The British novelist and essayist Brigid Brophy considered masturbation an invaluable spur to the imagination, pointing out that masturbation fantasy was the nearest most people got to the invention of narrative fiction. She would certainly have approved of Singular Pleasures, Harry Mathews' stirring tribute to this ancient and beneficial practice.
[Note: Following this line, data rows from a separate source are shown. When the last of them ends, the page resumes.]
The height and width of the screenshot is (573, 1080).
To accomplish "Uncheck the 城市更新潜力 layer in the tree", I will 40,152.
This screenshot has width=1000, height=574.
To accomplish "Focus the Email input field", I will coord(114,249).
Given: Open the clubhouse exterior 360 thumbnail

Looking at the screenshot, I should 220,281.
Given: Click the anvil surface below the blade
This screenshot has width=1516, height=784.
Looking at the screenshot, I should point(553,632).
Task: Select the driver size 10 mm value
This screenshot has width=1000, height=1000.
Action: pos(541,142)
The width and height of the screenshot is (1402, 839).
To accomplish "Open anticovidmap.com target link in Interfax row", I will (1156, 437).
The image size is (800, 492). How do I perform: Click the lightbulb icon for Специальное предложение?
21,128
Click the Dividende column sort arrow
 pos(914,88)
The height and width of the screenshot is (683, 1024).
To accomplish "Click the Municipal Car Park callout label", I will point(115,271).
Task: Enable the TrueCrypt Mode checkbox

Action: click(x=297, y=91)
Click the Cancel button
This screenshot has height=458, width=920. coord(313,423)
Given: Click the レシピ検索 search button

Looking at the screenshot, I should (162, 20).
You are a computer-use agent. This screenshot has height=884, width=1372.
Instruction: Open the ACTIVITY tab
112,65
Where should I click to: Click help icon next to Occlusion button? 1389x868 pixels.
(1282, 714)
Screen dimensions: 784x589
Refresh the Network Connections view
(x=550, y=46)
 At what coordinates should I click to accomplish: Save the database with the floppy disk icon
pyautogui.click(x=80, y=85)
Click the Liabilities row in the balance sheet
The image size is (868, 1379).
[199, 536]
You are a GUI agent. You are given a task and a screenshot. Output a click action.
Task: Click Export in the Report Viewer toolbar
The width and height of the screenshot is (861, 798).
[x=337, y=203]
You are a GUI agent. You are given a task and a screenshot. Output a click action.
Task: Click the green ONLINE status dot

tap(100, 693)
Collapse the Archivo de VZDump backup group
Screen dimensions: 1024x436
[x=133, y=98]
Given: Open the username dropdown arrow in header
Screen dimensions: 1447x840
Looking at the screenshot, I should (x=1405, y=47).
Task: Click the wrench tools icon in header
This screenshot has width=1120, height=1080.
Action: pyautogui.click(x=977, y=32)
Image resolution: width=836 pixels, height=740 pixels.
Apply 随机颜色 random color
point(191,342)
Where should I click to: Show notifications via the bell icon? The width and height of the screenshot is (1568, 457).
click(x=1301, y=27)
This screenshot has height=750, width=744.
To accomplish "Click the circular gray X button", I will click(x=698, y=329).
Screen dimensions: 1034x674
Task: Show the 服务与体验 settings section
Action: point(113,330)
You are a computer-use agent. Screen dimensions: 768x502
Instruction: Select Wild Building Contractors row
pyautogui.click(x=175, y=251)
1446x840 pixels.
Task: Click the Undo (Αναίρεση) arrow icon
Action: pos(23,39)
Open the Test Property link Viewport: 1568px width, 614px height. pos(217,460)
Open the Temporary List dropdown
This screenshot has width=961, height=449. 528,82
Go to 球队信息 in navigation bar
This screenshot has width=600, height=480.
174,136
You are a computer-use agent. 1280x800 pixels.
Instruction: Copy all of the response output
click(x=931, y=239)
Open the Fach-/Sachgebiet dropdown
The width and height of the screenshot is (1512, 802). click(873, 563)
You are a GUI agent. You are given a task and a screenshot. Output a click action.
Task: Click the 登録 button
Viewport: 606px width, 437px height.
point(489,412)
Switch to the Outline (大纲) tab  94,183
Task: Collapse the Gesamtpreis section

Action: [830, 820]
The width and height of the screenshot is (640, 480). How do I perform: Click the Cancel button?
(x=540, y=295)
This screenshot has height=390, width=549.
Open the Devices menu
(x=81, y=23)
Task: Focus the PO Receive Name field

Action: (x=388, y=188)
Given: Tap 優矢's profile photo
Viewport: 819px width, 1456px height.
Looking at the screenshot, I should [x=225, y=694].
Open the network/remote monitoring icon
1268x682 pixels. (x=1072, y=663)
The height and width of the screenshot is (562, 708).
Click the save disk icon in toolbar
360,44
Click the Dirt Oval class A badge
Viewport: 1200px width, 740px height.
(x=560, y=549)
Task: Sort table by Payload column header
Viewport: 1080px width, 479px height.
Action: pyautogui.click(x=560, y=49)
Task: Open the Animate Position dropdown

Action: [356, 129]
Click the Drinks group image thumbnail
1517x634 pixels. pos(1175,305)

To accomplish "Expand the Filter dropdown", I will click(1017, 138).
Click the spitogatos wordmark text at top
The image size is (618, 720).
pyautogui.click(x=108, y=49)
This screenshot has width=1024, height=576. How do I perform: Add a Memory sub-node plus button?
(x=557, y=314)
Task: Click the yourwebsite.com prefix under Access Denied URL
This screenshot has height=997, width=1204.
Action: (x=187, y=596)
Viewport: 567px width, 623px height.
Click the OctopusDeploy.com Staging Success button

There are 61 scenes, each involving persons of different ages masturbating in far-flung places (from "a ravine outside Erzurum" to "somewhere north of the Bering Straits"), using different techniques and appliances. Among the latter there are conventional dildos, an electric toothbrush, and the bow of a cello. There is music, poetry, and longing; in Managua a man attempts to recapture the blissful if socially embarrassing moment when he involuntarily ejaculated during the final bars of Schubert's Octet; in another scene an anthropologist approaches a 17-year-old Fijian male who is masturbating peacefully into the sea and asks him to name the activity he is engaged in: the youth replies that it is called Tokolano, which translates as "keeping the moon under."

A little over two-thirds of the way through the book we encounter "a quasi-subversive organization" called MAID (short for Masturbation and Its Discontents), whose members specialize in devising and overcoming obstacles to masturbation, for example achieving orgasm "while reciting Milton's Il Penseroso to no less than three listeners." The members of MAID experience triumph, tragedy, and strange disappointments that readers must discover for themselves.

Mr. Mathews' charming inventions are accompanied by watercolors by Francesco Clemente. His images, which range from a medieval siege to a long-eared bat, from rodents to castanets, seem to bear no direct relation to Mathews' text, and this may be the point. In the past Clemente has not exactly shied away from eroticism, but here he has ignored the many opportunities presented to him. A literal "illustration" would have been pornographic, but there is nothing pornographic, in the strict sense, about Mathews' text, since it does not seek to arouse the reader: its tone is cool, humorous, and affectionate. His intention is to leave us deeply impressed by the ingenuity, tenacity, and inventiveness with which humans in all places and at all ages have pursued their own pleasure. He succeeds completely.

John Ash is a writer living in New York.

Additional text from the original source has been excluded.